An alarm that was mounted partway up the wall above the huge banks of monitors began to bray. Long, strident calls. Mieka turned to the alarm, frozen for a second. It had never been triggered in the ten years he had worked at the Alaska station, never, he had begun to believe it would never be triggered. He thought of it as the Oh Shit, alarm. It was triggered from the central office on the mainland. It was only set off if there was a catastrophic failure of some sort. With the delay because of the land lines he had no way of knowing how late the alarm was. What had already, in all probability occurred.
He turned to go back to his own chair; there were decisions to make, people to notify. Suddenly the floor dropped from under him, and he found himself falling. Before he could reach the floor it suddenly leapt up to meet him, and he slammed headfirst into the polished concrete, nearly losing consciousness.
He regained his knees and tried to brace himself as the floor shook harder still. Blood ran from his hairline, and joined a small trickle of blood from one eyebrow. A second later it ran across his cheek to his chin; dripping to the floor.

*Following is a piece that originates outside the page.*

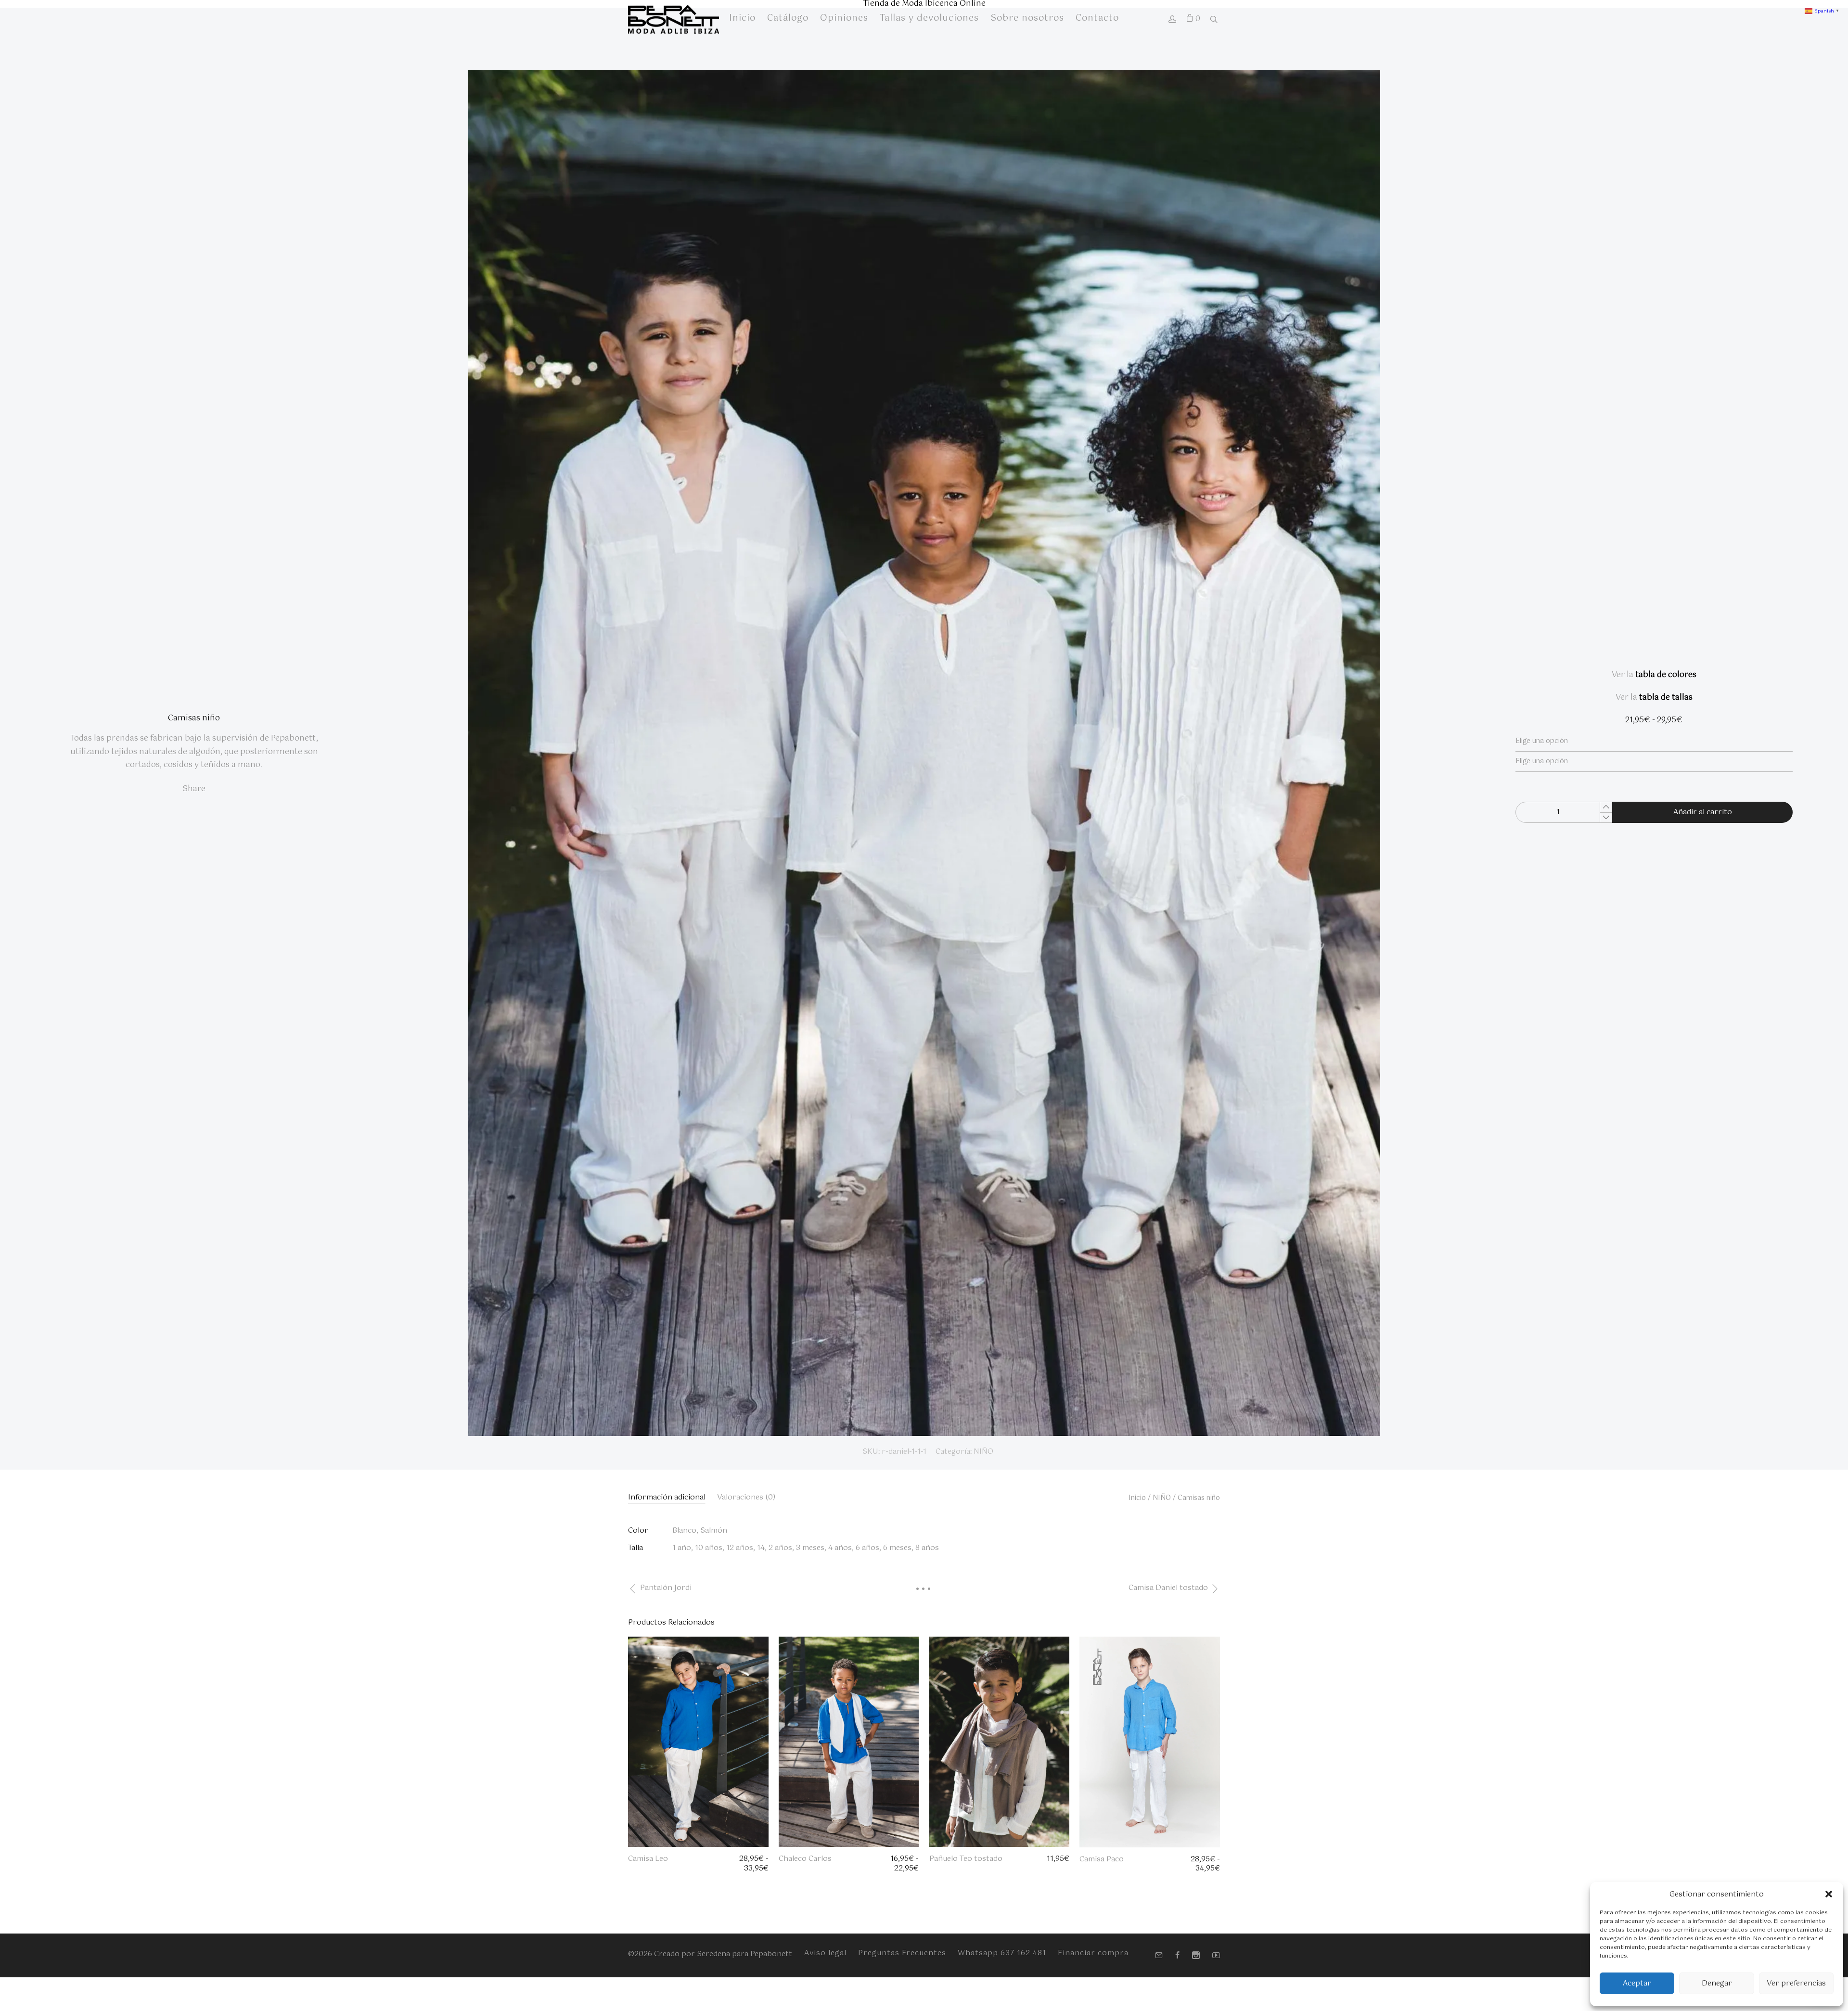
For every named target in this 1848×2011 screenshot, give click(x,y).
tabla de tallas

He watched the drops hit the concrete; splatter, and he thanked God that he could still see. There was a stabbing pain behind his eyes. He had hit hard, and the shaking building wasn’t helping at all.
Screams and yells mixed with the crash of file cabinets and the splintering of plastic as monitors shook apart or crashed to the floor. The air suddenly became clouded with dust as the concrete the room was made from began to shake apart.
Mieka watched as Jane Howe bounced across the floor, her eyes wild, and slammed headfirst into the corner of a desk, sliding underneath; her body suddenly loose, shaking like a rag doll as the jolts hit the building: Her legs jumped up and down. Mieka tore his eyes away. He tried to maintain his position on his knees, the palms of his hands flat, grasping at the concrete, but the constant pounding of the floor against his kneecaps was becoming excruciatingly painful. Reluctantly he dropped back down to the floor, trying to control the drop as much as he could, but he went rolling away to slam into a wall: He felt his ribs break as he hit.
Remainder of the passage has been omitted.